Atmospheric pressure ionization mass spectrometer (APIMS) is highly sensitive and can perform ionization at the atmospheric pressure, and thus is very convenient for the desired combination with the liquid chromatograph (LC). Horning et al proposed a liquid chromatograph/atmospheric pressure ionization mass spectrometer (LC/APIMS). [Anal. Chem. 47 2369 (1975); J. Chromatogr. 99 13 (1974)]. Since then, the present inventors also proposed an interface for LC/MS, where an effluent from the liquid chromatograph (LC) is atomized by an ultrasonic vibrator and mass-analyzed in the atmospheric pressure ionization mass spectrometer (APIMS). For example, such an interface for LC/MS is disclosed in Japanese Laid-open Utility Model Publication No. 167467 (1981). FIG. 1 shows a basic structure of the interface for LC/MS, where an effluent from liquid chromatograph (LC) column 1 in a liquid chromatograph 13 is continuously supplied to the surface of an ultrasonic vibrator 9 along a guide wire 10 for the LC effluent, and atomized on the surface of the ultrasonic vibrator 9, and the resulting mists are carried into the ion source 11 of an atmospheric pressure ionization mass spectrometer (APIMS) 15 comprising the ion source 11 and an analyzer 7 together with a carrier gas from a carrier gas inlet pipe 2.

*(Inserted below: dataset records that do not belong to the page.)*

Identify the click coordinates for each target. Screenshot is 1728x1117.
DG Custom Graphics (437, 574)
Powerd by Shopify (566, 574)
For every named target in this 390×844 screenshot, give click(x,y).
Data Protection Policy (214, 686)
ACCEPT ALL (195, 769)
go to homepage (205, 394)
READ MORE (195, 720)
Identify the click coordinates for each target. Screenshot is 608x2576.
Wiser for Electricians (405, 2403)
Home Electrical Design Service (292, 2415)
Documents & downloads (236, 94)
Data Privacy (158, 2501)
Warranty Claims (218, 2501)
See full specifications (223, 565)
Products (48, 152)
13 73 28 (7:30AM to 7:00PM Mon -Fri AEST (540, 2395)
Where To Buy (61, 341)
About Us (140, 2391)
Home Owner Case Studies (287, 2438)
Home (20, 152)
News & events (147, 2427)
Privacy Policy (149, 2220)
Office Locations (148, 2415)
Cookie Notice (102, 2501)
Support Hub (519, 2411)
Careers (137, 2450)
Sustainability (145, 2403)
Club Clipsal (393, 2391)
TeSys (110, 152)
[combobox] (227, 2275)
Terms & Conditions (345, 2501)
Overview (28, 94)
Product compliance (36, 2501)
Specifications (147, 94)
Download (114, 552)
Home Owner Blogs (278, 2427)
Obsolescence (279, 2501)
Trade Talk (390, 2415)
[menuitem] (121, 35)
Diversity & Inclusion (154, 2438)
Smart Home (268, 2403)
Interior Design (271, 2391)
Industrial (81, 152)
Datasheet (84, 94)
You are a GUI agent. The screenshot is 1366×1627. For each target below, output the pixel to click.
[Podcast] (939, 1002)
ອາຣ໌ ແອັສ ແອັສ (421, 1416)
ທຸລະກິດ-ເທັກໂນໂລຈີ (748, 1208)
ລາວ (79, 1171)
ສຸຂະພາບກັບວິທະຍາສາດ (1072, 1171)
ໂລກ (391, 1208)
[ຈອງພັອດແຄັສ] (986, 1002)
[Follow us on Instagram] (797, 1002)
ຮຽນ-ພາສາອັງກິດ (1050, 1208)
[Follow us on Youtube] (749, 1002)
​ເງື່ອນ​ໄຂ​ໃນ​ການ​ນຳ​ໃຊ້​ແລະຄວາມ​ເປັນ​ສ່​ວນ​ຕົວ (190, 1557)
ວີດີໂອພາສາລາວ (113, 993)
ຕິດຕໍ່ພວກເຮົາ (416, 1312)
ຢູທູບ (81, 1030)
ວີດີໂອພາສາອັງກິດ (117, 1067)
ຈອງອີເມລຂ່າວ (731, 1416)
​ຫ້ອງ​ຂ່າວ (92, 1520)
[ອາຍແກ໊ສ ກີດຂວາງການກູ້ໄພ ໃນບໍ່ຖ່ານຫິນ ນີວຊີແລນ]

The ion source 11 comprises a heater 5 for making the mists generated by the ultrasonic vibrator 9 finer, a corona discharge electrode 6 for ionizing the samples, and an outlet pipe 8 for eliminating an excess gas. The carrier gas and samples can be efficiently ionized at the atmospheric pressure. After the ionization, ions are carried into the analyzer 7 and mass-analyzed.
In the foregoing structure, the ultrasonic vibrator 9 is used, as such, for the atomizing, and thus the volume of the interface for LC/MS 14, that is, the dead volume indicated by dotted line 12 is increased by amount corresponding to the area of ultrasonic vibrator 9.
Generally, the diffusion rate is proportional to a difference in concentration between the two sides at the boundary surface, that is, a concentration gradient, and also to a cross-section of the boundary surface at the same time. To suppress the diffusion of a substance, the cross-section of the boundary surface must be thus reduced, and the time required for passing through the boundary surface must be shortened. That is, in the interface for LC/MS 14 the diffusion rate of a substance greatly depends on volume 12 of the interface. In other words, if the volume of the interface for LC/MS is large, as indicated by dotted line 12, samples successfully separated from one another in LC column 1 will be mixed together again due to the high diffusion rate. This has been a problem in the conventional interface.